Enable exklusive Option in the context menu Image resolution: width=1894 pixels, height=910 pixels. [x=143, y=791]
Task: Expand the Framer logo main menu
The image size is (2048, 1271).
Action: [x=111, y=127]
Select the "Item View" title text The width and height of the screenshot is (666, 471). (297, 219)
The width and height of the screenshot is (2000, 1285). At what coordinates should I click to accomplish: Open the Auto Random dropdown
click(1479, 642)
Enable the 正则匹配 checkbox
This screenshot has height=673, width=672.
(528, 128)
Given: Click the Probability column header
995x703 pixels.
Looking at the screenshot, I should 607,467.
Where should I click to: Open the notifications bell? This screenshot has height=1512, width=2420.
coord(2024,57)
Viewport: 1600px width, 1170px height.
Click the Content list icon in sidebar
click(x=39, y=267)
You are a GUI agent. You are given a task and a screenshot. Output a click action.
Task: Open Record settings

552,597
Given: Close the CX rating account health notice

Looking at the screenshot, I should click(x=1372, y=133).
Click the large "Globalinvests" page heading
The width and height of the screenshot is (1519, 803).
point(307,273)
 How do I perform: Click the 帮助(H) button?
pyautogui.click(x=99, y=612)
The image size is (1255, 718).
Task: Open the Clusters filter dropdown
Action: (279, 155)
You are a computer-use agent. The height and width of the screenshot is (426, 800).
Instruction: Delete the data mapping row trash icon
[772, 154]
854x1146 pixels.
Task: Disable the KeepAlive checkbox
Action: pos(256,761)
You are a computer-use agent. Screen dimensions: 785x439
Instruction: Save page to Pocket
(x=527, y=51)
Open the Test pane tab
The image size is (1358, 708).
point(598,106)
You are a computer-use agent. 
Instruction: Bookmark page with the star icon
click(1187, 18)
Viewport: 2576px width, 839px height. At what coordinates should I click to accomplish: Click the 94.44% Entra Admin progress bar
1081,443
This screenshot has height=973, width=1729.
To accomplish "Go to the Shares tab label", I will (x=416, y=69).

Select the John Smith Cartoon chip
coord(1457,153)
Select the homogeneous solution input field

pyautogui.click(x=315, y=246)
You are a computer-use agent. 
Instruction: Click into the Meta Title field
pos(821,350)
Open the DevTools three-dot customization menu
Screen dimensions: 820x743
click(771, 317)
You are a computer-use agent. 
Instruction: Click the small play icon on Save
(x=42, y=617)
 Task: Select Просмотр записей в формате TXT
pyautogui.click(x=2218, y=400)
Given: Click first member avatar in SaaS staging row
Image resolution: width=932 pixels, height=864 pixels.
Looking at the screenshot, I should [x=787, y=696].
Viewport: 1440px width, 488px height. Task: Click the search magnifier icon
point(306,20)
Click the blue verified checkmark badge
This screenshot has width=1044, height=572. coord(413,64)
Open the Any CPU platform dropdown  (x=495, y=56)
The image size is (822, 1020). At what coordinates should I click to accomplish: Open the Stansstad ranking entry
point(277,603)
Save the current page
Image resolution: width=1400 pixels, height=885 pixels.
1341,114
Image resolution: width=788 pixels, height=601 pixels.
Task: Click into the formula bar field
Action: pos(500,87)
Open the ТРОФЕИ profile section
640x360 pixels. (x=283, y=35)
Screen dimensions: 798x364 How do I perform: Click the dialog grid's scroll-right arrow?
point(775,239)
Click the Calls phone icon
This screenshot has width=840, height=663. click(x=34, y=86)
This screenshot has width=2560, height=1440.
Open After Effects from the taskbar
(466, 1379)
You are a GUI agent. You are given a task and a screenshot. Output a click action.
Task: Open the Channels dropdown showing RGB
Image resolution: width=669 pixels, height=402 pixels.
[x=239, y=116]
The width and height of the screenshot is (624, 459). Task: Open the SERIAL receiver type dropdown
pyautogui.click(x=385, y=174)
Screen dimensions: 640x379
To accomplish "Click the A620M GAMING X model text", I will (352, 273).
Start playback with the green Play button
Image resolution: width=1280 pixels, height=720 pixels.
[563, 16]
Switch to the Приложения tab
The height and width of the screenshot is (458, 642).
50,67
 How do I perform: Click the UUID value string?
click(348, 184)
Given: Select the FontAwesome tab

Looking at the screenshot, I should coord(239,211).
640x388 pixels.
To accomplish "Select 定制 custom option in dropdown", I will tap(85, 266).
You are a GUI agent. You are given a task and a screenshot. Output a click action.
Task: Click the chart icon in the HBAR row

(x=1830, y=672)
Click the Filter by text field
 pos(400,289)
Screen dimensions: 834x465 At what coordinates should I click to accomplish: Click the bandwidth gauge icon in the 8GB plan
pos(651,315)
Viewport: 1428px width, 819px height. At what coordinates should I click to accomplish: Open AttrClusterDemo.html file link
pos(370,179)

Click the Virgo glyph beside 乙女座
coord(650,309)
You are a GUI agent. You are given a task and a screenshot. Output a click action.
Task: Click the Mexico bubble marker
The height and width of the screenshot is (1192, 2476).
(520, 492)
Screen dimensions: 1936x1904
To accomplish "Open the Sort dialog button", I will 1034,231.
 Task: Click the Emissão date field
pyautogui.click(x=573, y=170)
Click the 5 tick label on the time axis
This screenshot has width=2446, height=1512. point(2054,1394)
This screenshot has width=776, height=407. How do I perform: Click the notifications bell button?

## Exercise details
Give every line of the records above as a Markdown table with two columns, "No." for the row number and "Text" for the line. Leave out blank lines.

## The response
| No. | Text |
|---|---|
| 1 | Enable exklusive Option in the context menu Image resolution: width=1894 pixels, height=910 pixels. [x=143, y=791] |
| 2 | Task: Expand the Framer logo main menu |
| 3 | The image size is (2048, 1271). |
| 4 | Action: [x=111, y=127] |
| 5 | Select the "Item View" title text The width and height of the screenshot is (666, 471). (297, 219) |
| 6 | The width and height of the screenshot is (2000, 1285). At what coordinates should I click to accomplish: Open the Auto Random dropdown |
| 7 | click(1479, 642) |
| 8 | Enable the 正则匹配 checkbox |
| 9 | This screenshot has height=673, width=672. |
| 10 | (528, 128) |
| 11 | Given: Click the Probability column header |
| 12 | 995x703 pixels. |
| 13 | Looking at the screenshot, I should 607,467. |
| 14 | Where should I click to: Open the notifications bell? This screenshot has height=1512, width=2420. |
| 15 | coord(2024,57) |
| 16 | Viewport: 1600px width, 1170px height. |
| 17 | Click the Content list icon in sidebar |
| 18 | click(x=39, y=267) |
| 19 | You are a GUI agent. You are given a task and a screenshot. Output a click action. |
| 20 | Task: Open Record settings |
| 21 | 552,597 |
| 22 | Given: Close the CX rating account health notice |
| 23 | Looking at the screenshot, I should click(x=1372, y=133). |
| 24 | Click the large "Globalinvests" page heading |
| 25 | The width and height of the screenshot is (1519, 803). |
| 26 | point(307,273) |
| 27 |  How do I perform: Click the 帮助(H) button? |
| 28 | pyautogui.click(x=99, y=612) |
| 29 | The image size is (1255, 718). |
| 30 | Task: Open the Clusters filter dropdown |
| 31 | Action: (279, 155) |
| 32 | You are a computer-use agent. The height and width of the screenshot is (426, 800). |
| 33 | Instruction: Delete the data mapping row trash icon |
| 34 | [772, 154] |
| 35 | 854x1146 pixels. |
| 36 | Task: Disable the KeepAlive checkbox |
| 37 | Action: pos(256,761) |
| 38 | You are a computer-use agent. Screen dimensions: 785x439 |
| 39 | Instruction: Save page to Pocket |
| 40 | (x=527, y=51) |
| 41 | Open the Test pane tab |
| 42 | The image size is (1358, 708). |
| 43 | point(598,106) |
| 44 | You are a computer-use agent.  |
| 45 | Instruction: Bookmark page with the star icon |
| 46 | click(1187, 18) |
| 47 | Viewport: 2576px width, 839px height. At what coordinates should I click to accomplish: Click the 94.44% Entra Admin progress bar |
| 48 | 1081,443 |
| 49 | This screenshot has height=973, width=1729. |
| 50 | To accomplish "Go to the Shares tab label", I will (x=416, y=69). |
| 51 | Select the John Smith Cartoon chip |
| 52 | coord(1457,153) |
| 53 | Select the homogeneous solution input field |
| 54 | pyautogui.click(x=315, y=246) |
| 55 | You are a computer-use agent.  |
| 56 | Instruction: Click into the Meta Title field |
| 57 | pos(821,350) |
| 58 | Open the DevTools three-dot customization menu |
| 59 | Screen dimensions: 820x743 |
| 60 | click(771, 317) |
| 61 | You are a computer-use agent.  |
| 62 | Instruction: Click the small play icon on Save |
| 63 | (x=42, y=617) |
| 64 |  Task: Select Просмотр записей в формате TXT |
| 65 | pyautogui.click(x=2218, y=400) |
| 66 | Given: Click first member avatar in SaaS staging row |
| 67 | Image resolution: width=932 pixels, height=864 pixels. |
| 68 | Looking at the screenshot, I should [x=787, y=696]. |
| 69 | Viewport: 1440px width, 488px height. Task: Click the search magnifier icon |
| 70 | point(306,20) |
| 71 | Click the blue verified checkmark badge |
| 72 | This screenshot has width=1044, height=572. coord(413,64) |
| 73 | Open the Any CPU platform dropdown  (x=495, y=56) |
| 74 | The image size is (822, 1020). At what coordinates should I click to accomplish: Open the Stansstad ranking entry |
| 75 | point(277,603) |
| 76 | Save the current page |
| 77 | Image resolution: width=1400 pixels, height=885 pixels. |
| 78 | 1341,114 |
| 79 | Image resolution: width=788 pixels, height=601 pixels. |
| 80 | Task: Click into the formula bar field |
| 81 | Action: pos(500,87) |
| 82 | Open the ТРОФЕИ profile section |
| 83 | 640x360 pixels. (x=283, y=35) |
| 84 | Screen dimensions: 798x364 How do I perform: Click the dialog grid's scroll-right arrow? |
| 85 | point(775,239) |
| 86 | Click the Calls phone icon |
| 87 | This screenshot has width=840, height=663. click(x=34, y=86) |
| 88 | This screenshot has width=2560, height=1440. |
| 89 | Open After Effects from the taskbar |
| 90 | (466, 1379) |
| 91 | You are a GUI agent. You are given a task and a screenshot. Output a click action. |
| 92 | Task: Open the Channels dropdown showing RGB |
| 93 | Image resolution: width=669 pixels, height=402 pixels. |
| 94 | [x=239, y=116] |
| 95 | The width and height of the screenshot is (624, 459). Task: Open the SERIAL receiver type dropdown |
| 96 | pyautogui.click(x=385, y=174) |
| 97 | Screen dimensions: 640x379 |
| 98 | To accomplish "Click the A620M GAMING X model text", I will (352, 273). |
| 99 | Start playback with the green Play button |
| 100 | Image resolution: width=1280 pixels, height=720 pixels. |
| 101 | [563, 16] |
| 102 | Switch to the Приложения tab |
| 103 | The height and width of the screenshot is (458, 642). |
| 104 | 50,67 |
| 105 |  How do I perform: Click the UUID value string? |
| 106 | click(348, 184) |
| 107 | Given: Select the FontAwesome tab |
| 108 | Looking at the screenshot, I should coord(239,211). |
| 109 | 640x388 pixels. |
| 110 | To accomplish "Select 定制 custom option in dropdown", I will tap(85, 266). |
| 111 | You are a GUI agent. You are given a task and a screenshot. Output a click action. |
| 112 | Task: Click the chart icon in the HBAR row |
| 113 | (x=1830, y=672) |
| 114 | Click the Filter by text field |
| 115 |  pos(400,289) |
| 116 | Screen dimensions: 834x465 At what coordinates should I click to accomplish: Click the bandwidth gauge icon in the 8GB plan |
| 117 | pos(651,315) |
| 118 | Viewport: 1428px width, 819px height. At what coordinates should I click to accomplish: Open AttrClusterDemo.html file link |
| 119 | pos(370,179) |
| 120 | Click the Virgo glyph beside 乙女座 |
| 121 | coord(650,309) |
| 122 | You are a GUI agent. You are given a task and a screenshot. Output a click action. |
| 123 | Task: Click the Mexico bubble marker |
| 124 | The height and width of the screenshot is (1192, 2476). |
| 125 | (520, 492) |
| 126 | Screen dimensions: 1936x1904 |
| 127 | To accomplish "Open the Sort dialog button", I will 1034,231. |
| 128 |  Task: Click the Emissão date field |
| 129 | pyautogui.click(x=573, y=170) |
| 130 | Click the 5 tick label on the time axis |
| 131 | This screenshot has width=2446, height=1512. point(2054,1394) |
| 132 | This screenshot has width=776, height=407. How do I perform: Click the notifications bell button? |